Post by William D Clinger
That means the behavior of Ikarus, PLT, and Ypsilon is
not consistent with R6RS library chapter 8.
I think both Larceny with shape-shifting port types and implementations
with port types which stay the same are conforming.
Post by William D Clinger
Post by Derick Eddington
but this is unexpected and could cause serious confusion.
The R6RS mandates many behaviors that are unexpected and
could cause serious confusion.
I agree. But this case is not mandated to be like that.
Post by William D Clinger
In this case, however,
Larceny's R6RS-conforming behavior is consistent with
long-standing practice in R5 Scheme,
I still think it has too much potential to be seriously confusing. For
what benefit? It's confusing because users get control flow based on
"not a certain port type" but they're convinced the offending object
must be a certain port type because they traced where it came from and
they haven't discovered, memorized, and remembered that Larceny changes
the type on them. I'm glad I randomly noticed this instead of racking
my brain for hours about how the hell could it not be a certain port
type when a complex program breaks because of this. I would much rather
have a program break when it tries to perform I/O on a closed port and
give me an exception saying "port is closed".
Post by William D Clinger
and is less
confusing than having input ports for which port-eof?
would raise an exception or having output ports for which
flush-output-port would raise an exception.
I don't understand this argument because by changing the types of closed
ports to be an abstract androgynous type, the procedures with arguments
which are required to be input or output or textual or binary ports will
always raise an exception when given a closed port because the argument
type is invalid. How is this less confusing?
Post by William D Clinger
The confusion,
it would seem, comes from the violation of R6RS semantics
by Ikarus, PLT, and Ypsilon.
I don't think Ikarus is violating. PLT and Ypsilon are w.r.t.
port-eof?. The confusion will come when "not a certain port type"
behaviors mislead users.

[Aside: I do think the R6RS ports design is certainly broken in other
ways.]

Best,
--
: Derick
----------------------------------------------------------------
Derick Eddington
2009-03-19 22:35:30 UTC
Permalink
Post by Derick Eddington
flush-output-port "flushes any buffered output from the buffer of
output-port to the underlying file, device, or object." If a closed
port, which is still an output port, is given, I think it's clear it's
unspecified what happens. If there's no longer buffered output or a
buffer, then there can't be "any buffered output" or "the buffer" so
there's nothing for the procedure to do. If there's no longer an
underlying file, device, or object, then there can't be "the file,
device, or object" so there's nothing for the procedure to do. If those
things still exist and the procedure attempts to flush, I think it's
clear an &i/o-write exception is raised, because it's for "write errors
that occurred during an I/O operation", because a closed output port is
"incapable of delivering ... data".
Actually, I don't think an &i/o-write exception is appropriate because
it's for write errors which occur *during* an I/O operation, and a
closed port cannot begin an I/O operation. I think an &assertion
exception is appropriate. But I can't hold implementations of R6RS to
that.
--
: Derick
----------------------------------------------------------------
William D Clinger
2009-03-19 13:35:00 UTC
Permalink
Post by William D Clinger
The fact that Larceny's binary-port? predicate returns
true for a closed port is a bug, which we will fix.
A more careful search of R6RS library chapter 8 shows that
the R6RS allows binary-port? to return true on closed ports,
so long as closed ports are neither input ports nor output
ports (which Larceny implements correctly).

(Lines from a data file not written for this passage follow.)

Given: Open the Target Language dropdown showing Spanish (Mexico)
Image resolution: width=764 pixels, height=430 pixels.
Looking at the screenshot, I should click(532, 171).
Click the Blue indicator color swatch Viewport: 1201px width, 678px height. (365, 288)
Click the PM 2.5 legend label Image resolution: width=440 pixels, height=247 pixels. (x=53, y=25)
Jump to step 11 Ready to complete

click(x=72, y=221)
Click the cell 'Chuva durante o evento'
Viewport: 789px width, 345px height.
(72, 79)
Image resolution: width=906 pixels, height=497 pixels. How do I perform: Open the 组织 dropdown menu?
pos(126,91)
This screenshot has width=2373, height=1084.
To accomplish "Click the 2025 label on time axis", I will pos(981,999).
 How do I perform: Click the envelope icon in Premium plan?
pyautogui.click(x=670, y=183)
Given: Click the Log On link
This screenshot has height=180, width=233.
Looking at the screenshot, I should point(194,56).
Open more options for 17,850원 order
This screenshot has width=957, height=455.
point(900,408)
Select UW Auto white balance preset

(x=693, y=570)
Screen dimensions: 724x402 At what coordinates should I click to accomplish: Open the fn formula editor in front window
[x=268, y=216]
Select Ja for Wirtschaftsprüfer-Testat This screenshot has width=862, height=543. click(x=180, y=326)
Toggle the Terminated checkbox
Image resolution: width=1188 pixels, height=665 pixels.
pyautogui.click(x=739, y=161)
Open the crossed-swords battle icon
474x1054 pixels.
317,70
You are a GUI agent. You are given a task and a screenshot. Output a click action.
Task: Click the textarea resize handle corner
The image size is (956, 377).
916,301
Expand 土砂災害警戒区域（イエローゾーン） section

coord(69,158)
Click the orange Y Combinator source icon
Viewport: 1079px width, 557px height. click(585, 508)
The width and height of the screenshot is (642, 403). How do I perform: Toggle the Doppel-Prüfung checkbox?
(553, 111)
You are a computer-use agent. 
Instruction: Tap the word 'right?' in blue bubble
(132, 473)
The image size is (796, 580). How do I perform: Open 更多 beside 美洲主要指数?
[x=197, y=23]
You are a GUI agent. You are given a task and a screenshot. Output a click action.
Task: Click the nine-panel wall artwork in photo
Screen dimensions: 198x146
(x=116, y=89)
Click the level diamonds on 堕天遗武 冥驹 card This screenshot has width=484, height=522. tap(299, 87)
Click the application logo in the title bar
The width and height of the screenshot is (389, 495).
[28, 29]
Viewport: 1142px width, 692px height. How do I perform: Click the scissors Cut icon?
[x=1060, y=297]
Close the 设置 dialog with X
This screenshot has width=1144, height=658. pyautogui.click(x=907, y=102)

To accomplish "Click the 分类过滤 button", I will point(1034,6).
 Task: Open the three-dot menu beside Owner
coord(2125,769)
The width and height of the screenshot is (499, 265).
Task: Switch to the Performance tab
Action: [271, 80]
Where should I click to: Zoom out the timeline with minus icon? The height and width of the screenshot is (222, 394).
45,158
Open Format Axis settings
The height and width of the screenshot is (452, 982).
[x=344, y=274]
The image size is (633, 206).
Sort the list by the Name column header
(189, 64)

Although the R6RS does not require binary-port? to return
false on closed ports, I believe it is confusing for
binary-port? to return true on closed ports, so I still
consider that to be a bug and still intend to fix it.

Will
William D Clinger
2009-03-19 23:36:38 UTC
Permalink
Post by Derick Eddington
Post by William D Clinger
The R6RS library 8.2.6 specification of transcoded-port
says the closed binary port "cannot be used by the input
and output operations described in this chapter."
But that applies only to binary ports closed in the special way
transcoded-port does, as the context of that quote makes clear.
No, I think the context of that quote makes it clear that,
even though the binary port has been closed in a special
way that might lead you to think it can still be used, it
is really just like all other closed ports in being unusable
by input and output operations.
Post by Derick Eddington
I don't
see how it applies to any other closed ports. Even if it could be
construed to apply, "cannot be used by the input and output operations"
doesn't mean the types of ports must change.
Scheme is not a typed language. Certain properties of an
object are immutable, but others may be mutable. Whether
something is a port, for example, is immutable, so it is
reasonable to think of that property as a type property.

Whether a port is open, on the other hand, is a mutable
property of a port. Closing a port has major side effects.

The question here is whether the property of being an
input, output, binary, or textual port is mutable or
immutable. The R6RS documents are certainly not as
clear about this as they should be, but I believe that,
considered in context, R6RS library 8.2.6 is saying that
the binary port that is closed by transcoded-port is like
other closed ports in that it can no longer be used for
input or output operations.

My opinion is not authoritative, but I did indeed write
the specification of transcoded-port (during the second
of two hurried rewrites of the R6RS library section 8.2
that I was asked to do on very short notice, even though
I wasn't on the io subcommittee).

Furthermore David Bartley and I designed and specified
the io system of RRRS, which survives in the R5RS and in
(rnrs io simple). I see nothing in the R6RS documents
to indicate that the property of being an input or output
port has become immutable, after all these years of being
mutable in the RRRS through IEEE/ANSI and R5RS standards.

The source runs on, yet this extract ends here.